Our verse contains the mitzvah known as Sefiras HaOmer – counting the Omer. During each successive day of this 7-week period, we are commanded to count the passing days and weeks. There is one unique law about this mitzvah which is difficult to understand. If somebody accidentally forgets to count even one of the days during this period, he may no longer continue counting on successive days with a blessing. Because the entire count is considered to be one big mitzvah, somebody who misses even one day can no longer fulfill the mitzvah that year.
This concept seems to be unparalleled among other mitzvos. If somebody accidentally ate chometz on Pesach, forgot to light a menorah on one night of Chanuka, or ate outside of the Sukkah on Sukkos, nobody would suggest that he is now exempt from continuing to observe the mitzvah during the duration of the holiday. Why is counting the Omer unique in this regard?
The Medrash teaches that Rebbi Akiva grew up as an uneducated and ignorant shepherd. That all changed when at the age of 40, he noticed a rock with a hole which had been born through it by dripping water. He reasoned that if the water could penetrate the hard rock, certainly the Torah (which is also compared to water) could penetrate the soft flesh of his heart. He was motivated to begin learning, starting from scratch with the alphabet until he eventually became the greatest scholar of his generation. Although this story is inspiring, what deeper message did Rebbi Akiva find in the dripping water which gave him confidence in his new undertaking?
Rav Chaim Shmuelevitz explains that when a person wants to boil water, he puts a pot on the stove for one minute until it begins to boil. What would happen if he instead placed it on the stove for 30 seconds, removed it from the flame for five minutes, and then returned it for another 30 seconds? Even though the water would have been on the fire for a full minute, it wouldn’t boil. The obvious explanation is that it isn’t the amount of time that the water is on the flame which is crucial, but the continuity. It is the accumulated power of the heat during 60 uninterrupted seconds which allows the water to boil.

Entries for locating text and elements
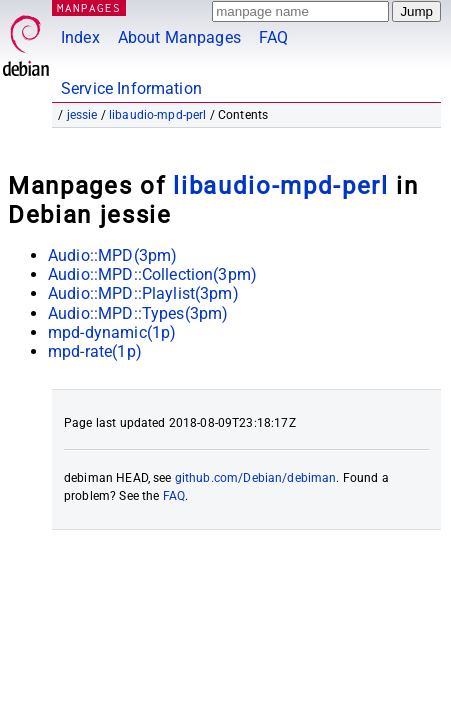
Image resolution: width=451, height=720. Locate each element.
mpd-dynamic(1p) (112, 332)
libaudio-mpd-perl (158, 115)
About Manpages (179, 37)
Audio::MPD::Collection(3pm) (152, 274)
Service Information (131, 88)
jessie (82, 115)
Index (80, 37)
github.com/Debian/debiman (256, 478)
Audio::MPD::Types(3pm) (138, 313)
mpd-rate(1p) (95, 351)
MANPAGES (89, 7)
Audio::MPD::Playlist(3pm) (143, 293)
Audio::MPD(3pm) (112, 255)
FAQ (273, 37)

■ **Exercise instructions**
A. According to the Omer essay, why can someone who forgets to count one day no longer continue counting with a blessing?
B. In the Omer essay, rewrite the text starting with "Rav Chaim Shmuelevitz" and going on through "water to boil.", substituting "burner" for "stove".

■ **Full answers**
A. The entire count is considered one big mitzvah, so someone who misses even one day can no longer fulfill the mitzvah that year.

B.
Rav Chaim Shmuelevitz explains that when a person wants to boil water, he puts a pot on the burner for one minute until it begins to boil. What would happen if he instead placed it on the burner for 30 seconds, removed it from the flame for five minutes, and then returned it for another 30 seconds? Even though the water would have been on the fire for a full minute, it wouldn’t boil. The obvious explanation is that it isn’t the amount of time that the water is on the flame which is crucial, but the continuity. It is the accumulated power of the heat during 60 uninterrupted seconds which allows the water to boil.